Lucas Rocha, de 28 anos, cresceu ainda entre resquícios de histórias que, na mídia, igualavam o HIV a uma sentença de morte, o "câncer gay", um "castigo de Deus" para os "leprosos dos anos 1980".
Rocha acreditava que 40 anos teriam sido suficientes para desmistificar o vírus. Até que, a pedido de uma revista parceira da Fiocruz, onde trabalhava como bibliotecário, revisou um estudo sobre a percepção dos brasileiros a respeito do HIV.
"As pessoas respondiam coisas como 'você pega Aids se usar o mesmo copo que uma pessoa com HIV', sem nem diferenciar HIV de Aids. Eu pensava que todo mundo sabia o certo e o errado, mas descobri que não."
Depois do choque, ele, que desde os 11 vive rodeado por livros, quis saber como o HIV era representado hoje na literatura. Não encontrou romances protagonizados por jovens soropositivos -e decidiu escrever o seu.
"A maioria dos livros que achei terminavam com solidão ou morte do personagem com HIV, tanto no Brasil quanto no eixo Estados Unidos-Reino Unido", afirma. "No meu, pessoas com HIV têm direito a um final feliz. Não me importo de dar este spoiler."
A primeira cena de "Você Tem a Vida Inteira" se passa num centro de testagem, onde Ian, que acabou de descobrir ter HIV, conhece Victor. Este fez o teste depois que Henrique, um ficante, ter revelado ser soropositivo.
Mesmo tendo usado preservativo no sexo, Victor decide romper com Henrique --ainda que, como explica o romance, por manter o tratamento em dia, sua carga viral fosse indetectável e, portanto, intransmissível.
O escritor desenrola a história a partir do que os três decidem fazer depois dos diagnósticos. Mesmo entre a comunidade LGBT, são cercados de personagens propositalmente preconceituosos, para que o leitor questione as próprias concepções.
"Uma pessoa com HIV não é melhor nem pior que ninguém, não é uma 'praga humana', não é promíscuo -e, se for, não é da conta de ninguém", diz Rocha. "É importante termos narrativas contemporâneas sobre HIV no Brasil."
A percepção do escritor encontraria eco longe de São Paulo. Seu romance acabaria chegando ao escritor David Levithan, diretor editorial da Scholastic, casa de sucessos como "Harry Potter" e "Jogos Vorazes".

========

Conjunto de tarefas:
(1) No texto para leitura, qual era a função de Lucas Rocha na Fiocruz?
(2) Diga se cada afirmação concorda com o texto para leitura, respondendo sim ou não e citando as palavras do texto que decidem a questão. (a) Rocha encontrou romances protagonizados por jovens soropositivos. (b) A primeira cena do romance se passa num centro de testagem. (c) Victor decide romper com Henrique.
(3) Cite o trecho do texto para leitura que vai de "Lucas Rocha, de" até "respeito do HIV.", incluindo ambos.
Estas linhas provêm de outra fonte.

Entradas de dados armazenadas
========

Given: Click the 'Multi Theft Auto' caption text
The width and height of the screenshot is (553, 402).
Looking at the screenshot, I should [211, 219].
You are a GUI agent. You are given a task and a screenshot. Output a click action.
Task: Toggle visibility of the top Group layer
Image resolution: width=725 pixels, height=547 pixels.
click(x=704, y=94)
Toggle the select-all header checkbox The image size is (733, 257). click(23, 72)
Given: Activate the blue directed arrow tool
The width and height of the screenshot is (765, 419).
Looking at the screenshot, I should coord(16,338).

========

Suas respostas escritas:
(1) Ele trabalhava como bibliotecário.

(2)
(a) Não: "Não encontrou romances protagonizados por jovens soropositivos".
(b) Sim: "A primeira cena de "Você Tem a Vida Inteira" se passa num centro de testagem".
(c) Sim: "Victor decide romper com Henrique".

(3)
Lucas Rocha, de 28 anos, cresceu ainda entre resquícios de histórias que, na mídia, igualavam o HIV a uma sentença de morte, o "câncer gay", um "castigo de Deus" para os "leprosos dos anos 1980".
Rocha acreditava que 40 anos teriam sido suficientes para desmistificar o vírus. Até que, a pedido de uma revista parceira da Fiocruz, onde trabalhava como bibliotecário, revisou um estudo sobre a percepção dos brasileiros a respeito do HIV.